Amanda Whipp, 15, a sophomore, was one of 10 contest semi-finalists. She also was recognized at the assembly.
Mills' father, Bill Mills, said he is going to quit smoking in response to his daughter's work.
Eisel's mother, Pam Rutherford, said she has recently quit smoking. She said she has tried to kick the habit before, but hearing about the ad made her decide to quit for good.
The script about a mother telling a daughter she is going to the store to buy deadly chemicals, in the form of cigarettes, reminded her of conversations she has had with her daughter, Rutherford said.
The three sophomores - along with other classmates - wrote scripts in a health education class taught by Tracy Bonebrake-Miller.
The students said they wrote the script in less than an hour. They said they were surprised to hear it was one of 10 semifinalists and shocked when it won.
"We did not expect to win," Eisel said.
For their winning script, the students will receive tickets to a Baltimore Orioles game and will be featured on the Maryland-Smoking Stops Here and Maryland TRASH Web sites.
When the ad was being recorded by professional actors, the students were asked to explain what tone they had in mind for various lines, Mills said.
The script was tweaked slightly and a section was added in which the students spoke their names and the name of their school.
The students said it was weird to know they might hear their voices when scanning the radio dial.
This is the public service announcement script written by three Boonsboro High School students that, as the high school grand prize winner in a state contest, began airing on radio stations Wednesday:
Speaker 1 (Mother): "Hey, I'm going into town."
Speaker 2 (Girl): "What are you going to get?"
Mother: "Oh, you know, the usual, nicotine, ammonia, carbon monoxide, arsenic ..."
Girl: "Arsenic, who are you trying to kill?"
Mother: "No one, I also have to get some formaldehyde ..."
Girl: "So are you going to kill frogs and preserve them?"
Mother: "Not quite, I also need butane, the stuff in lighter fluid; acetone, the stuff in fingernail polish remover; and benzene. It is used as motor fuel."
Girl: "Why do you need all that stuff?"
Mother: "Oh, I ran out of cigarettes."
Girl: "So you ARE trying to kill someone?"
Mother: "Yeah, myself. (Short pause) You need anything?"
Girl: "Uhhh, no thanks, I don't think they have cookies at that store."

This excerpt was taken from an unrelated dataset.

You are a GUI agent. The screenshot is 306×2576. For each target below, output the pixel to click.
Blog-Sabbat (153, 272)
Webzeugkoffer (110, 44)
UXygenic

Announcer: "I bet every one of these chemicals has a warning label telling you to 'Keep away from children.' Do you really want all of these poisons around your child?"
Dana: "This is Dana Mills."
Amanda: "Amanda Eisel."
Jessica: "And Jessica Grim from Boonsboro High School. We wrote this commercial to get people to think twice about smoking."
Dana: "Brought to you by Maryland-Smoking Stops Here and Teens Rejecting Abusive Smoking Habits."
Amanda: "Go to smokingstopshere.com and marylandtrash.com to get more involved."